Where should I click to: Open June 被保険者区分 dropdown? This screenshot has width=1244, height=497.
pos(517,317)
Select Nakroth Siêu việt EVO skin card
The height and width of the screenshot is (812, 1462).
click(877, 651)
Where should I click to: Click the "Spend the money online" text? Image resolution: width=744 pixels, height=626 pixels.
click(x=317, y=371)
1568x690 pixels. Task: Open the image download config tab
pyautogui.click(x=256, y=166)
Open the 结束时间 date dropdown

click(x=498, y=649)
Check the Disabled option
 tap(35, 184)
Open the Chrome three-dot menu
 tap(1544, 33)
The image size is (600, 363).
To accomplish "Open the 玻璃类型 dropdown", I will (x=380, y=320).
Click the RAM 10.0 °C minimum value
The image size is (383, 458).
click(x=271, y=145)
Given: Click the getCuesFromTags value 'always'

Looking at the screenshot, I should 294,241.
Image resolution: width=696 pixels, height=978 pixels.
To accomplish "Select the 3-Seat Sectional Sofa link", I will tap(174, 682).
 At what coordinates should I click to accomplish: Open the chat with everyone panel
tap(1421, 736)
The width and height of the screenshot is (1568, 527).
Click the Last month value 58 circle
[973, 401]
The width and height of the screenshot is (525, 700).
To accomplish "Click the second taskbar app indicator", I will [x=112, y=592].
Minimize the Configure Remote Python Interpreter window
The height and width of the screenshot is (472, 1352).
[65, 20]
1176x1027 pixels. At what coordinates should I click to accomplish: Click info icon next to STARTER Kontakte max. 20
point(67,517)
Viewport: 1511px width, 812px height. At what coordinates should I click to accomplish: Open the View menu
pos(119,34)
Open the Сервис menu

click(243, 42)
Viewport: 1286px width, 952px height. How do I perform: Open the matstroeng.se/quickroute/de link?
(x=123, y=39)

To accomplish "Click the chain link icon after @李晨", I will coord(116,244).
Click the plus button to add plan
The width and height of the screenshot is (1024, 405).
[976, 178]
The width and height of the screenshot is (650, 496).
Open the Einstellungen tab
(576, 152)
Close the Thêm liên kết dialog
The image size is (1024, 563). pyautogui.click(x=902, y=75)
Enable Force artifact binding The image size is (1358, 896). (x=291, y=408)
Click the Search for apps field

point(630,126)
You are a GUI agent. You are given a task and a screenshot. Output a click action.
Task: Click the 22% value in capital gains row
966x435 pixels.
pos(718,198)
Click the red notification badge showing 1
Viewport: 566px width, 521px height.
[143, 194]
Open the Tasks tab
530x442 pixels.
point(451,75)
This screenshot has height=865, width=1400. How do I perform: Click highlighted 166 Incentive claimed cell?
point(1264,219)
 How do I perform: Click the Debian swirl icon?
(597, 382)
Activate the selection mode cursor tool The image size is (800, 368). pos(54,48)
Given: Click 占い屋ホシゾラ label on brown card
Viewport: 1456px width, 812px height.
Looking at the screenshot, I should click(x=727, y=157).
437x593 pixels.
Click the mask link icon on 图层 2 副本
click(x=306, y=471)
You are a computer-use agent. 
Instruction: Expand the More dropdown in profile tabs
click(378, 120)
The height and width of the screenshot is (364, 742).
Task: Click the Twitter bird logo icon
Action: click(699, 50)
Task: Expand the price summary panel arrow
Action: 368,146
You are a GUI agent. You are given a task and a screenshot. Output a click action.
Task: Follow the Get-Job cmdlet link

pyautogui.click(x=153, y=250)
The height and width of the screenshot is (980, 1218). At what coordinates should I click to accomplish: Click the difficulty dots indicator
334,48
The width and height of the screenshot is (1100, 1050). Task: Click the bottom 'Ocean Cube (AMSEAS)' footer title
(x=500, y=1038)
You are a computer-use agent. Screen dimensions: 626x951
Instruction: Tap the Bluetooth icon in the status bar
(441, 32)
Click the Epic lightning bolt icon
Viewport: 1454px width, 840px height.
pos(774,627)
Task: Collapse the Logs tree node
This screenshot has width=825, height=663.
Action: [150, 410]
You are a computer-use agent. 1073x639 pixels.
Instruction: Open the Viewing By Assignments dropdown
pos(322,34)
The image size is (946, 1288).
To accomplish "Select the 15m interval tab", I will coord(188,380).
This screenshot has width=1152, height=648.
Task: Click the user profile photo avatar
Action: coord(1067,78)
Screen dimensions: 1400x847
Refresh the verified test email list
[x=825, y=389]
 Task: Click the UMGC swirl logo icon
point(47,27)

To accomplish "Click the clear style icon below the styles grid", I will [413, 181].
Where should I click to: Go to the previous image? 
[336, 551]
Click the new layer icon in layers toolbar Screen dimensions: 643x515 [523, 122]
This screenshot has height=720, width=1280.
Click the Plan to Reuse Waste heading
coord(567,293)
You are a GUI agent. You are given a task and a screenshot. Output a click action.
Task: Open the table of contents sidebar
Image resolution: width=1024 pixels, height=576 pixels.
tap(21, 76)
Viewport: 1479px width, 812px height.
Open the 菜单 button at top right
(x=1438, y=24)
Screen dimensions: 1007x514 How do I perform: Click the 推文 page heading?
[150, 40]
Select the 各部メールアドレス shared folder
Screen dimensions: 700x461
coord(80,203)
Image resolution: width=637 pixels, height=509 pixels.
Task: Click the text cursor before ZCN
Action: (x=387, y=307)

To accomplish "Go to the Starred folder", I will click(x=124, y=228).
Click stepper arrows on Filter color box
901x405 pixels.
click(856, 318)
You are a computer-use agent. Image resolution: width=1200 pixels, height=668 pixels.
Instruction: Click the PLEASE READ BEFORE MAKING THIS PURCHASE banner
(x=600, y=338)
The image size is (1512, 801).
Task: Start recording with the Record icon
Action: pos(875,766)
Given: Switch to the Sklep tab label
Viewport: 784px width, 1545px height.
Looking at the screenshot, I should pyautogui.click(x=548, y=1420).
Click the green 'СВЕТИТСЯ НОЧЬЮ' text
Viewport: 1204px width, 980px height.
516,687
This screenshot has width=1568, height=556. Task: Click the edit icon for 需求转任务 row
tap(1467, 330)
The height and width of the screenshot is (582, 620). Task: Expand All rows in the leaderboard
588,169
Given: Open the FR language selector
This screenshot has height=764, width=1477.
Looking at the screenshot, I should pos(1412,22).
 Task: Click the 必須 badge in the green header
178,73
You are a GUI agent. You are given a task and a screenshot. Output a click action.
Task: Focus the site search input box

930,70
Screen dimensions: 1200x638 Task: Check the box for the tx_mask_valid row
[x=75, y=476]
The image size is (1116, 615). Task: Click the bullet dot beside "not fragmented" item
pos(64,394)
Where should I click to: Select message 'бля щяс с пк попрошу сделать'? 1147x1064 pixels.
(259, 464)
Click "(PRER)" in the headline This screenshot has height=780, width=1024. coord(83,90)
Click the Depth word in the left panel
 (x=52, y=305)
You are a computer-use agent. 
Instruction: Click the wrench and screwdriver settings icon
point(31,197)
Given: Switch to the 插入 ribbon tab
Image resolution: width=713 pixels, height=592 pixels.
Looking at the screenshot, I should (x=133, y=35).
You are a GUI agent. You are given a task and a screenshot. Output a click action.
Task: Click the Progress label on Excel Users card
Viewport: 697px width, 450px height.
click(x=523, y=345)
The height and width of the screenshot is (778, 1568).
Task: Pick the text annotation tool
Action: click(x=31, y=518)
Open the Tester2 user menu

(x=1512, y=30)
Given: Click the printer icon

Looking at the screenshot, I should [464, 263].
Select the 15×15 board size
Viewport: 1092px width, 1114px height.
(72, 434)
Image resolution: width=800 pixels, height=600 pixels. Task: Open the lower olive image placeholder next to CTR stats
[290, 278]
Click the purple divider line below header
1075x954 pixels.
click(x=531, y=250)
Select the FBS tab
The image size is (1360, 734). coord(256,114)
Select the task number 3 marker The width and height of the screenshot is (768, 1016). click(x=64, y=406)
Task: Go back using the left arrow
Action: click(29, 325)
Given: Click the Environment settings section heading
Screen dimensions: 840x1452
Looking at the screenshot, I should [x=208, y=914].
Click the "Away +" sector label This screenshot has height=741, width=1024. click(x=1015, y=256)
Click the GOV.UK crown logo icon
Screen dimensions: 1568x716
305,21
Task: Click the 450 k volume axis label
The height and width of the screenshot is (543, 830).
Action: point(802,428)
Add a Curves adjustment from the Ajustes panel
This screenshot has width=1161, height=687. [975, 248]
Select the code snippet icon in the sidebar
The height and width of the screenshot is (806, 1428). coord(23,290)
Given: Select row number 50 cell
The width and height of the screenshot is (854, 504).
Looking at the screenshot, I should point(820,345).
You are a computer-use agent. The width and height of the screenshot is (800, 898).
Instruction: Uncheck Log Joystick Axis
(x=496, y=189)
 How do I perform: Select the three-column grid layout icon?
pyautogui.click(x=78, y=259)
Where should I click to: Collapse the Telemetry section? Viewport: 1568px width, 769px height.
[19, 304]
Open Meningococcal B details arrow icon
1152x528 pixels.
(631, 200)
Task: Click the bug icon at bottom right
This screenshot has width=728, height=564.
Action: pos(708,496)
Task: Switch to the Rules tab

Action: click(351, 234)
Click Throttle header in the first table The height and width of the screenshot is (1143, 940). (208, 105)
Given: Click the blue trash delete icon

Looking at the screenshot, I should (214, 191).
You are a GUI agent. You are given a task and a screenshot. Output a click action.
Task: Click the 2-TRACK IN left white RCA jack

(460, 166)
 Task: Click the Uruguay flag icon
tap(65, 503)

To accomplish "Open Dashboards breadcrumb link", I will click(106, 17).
----
# ACTION ITEM
If a line in the entries holds the string "below", count it, then state the total and nothing more.

# SOLUTION TO THE EXERCISE
2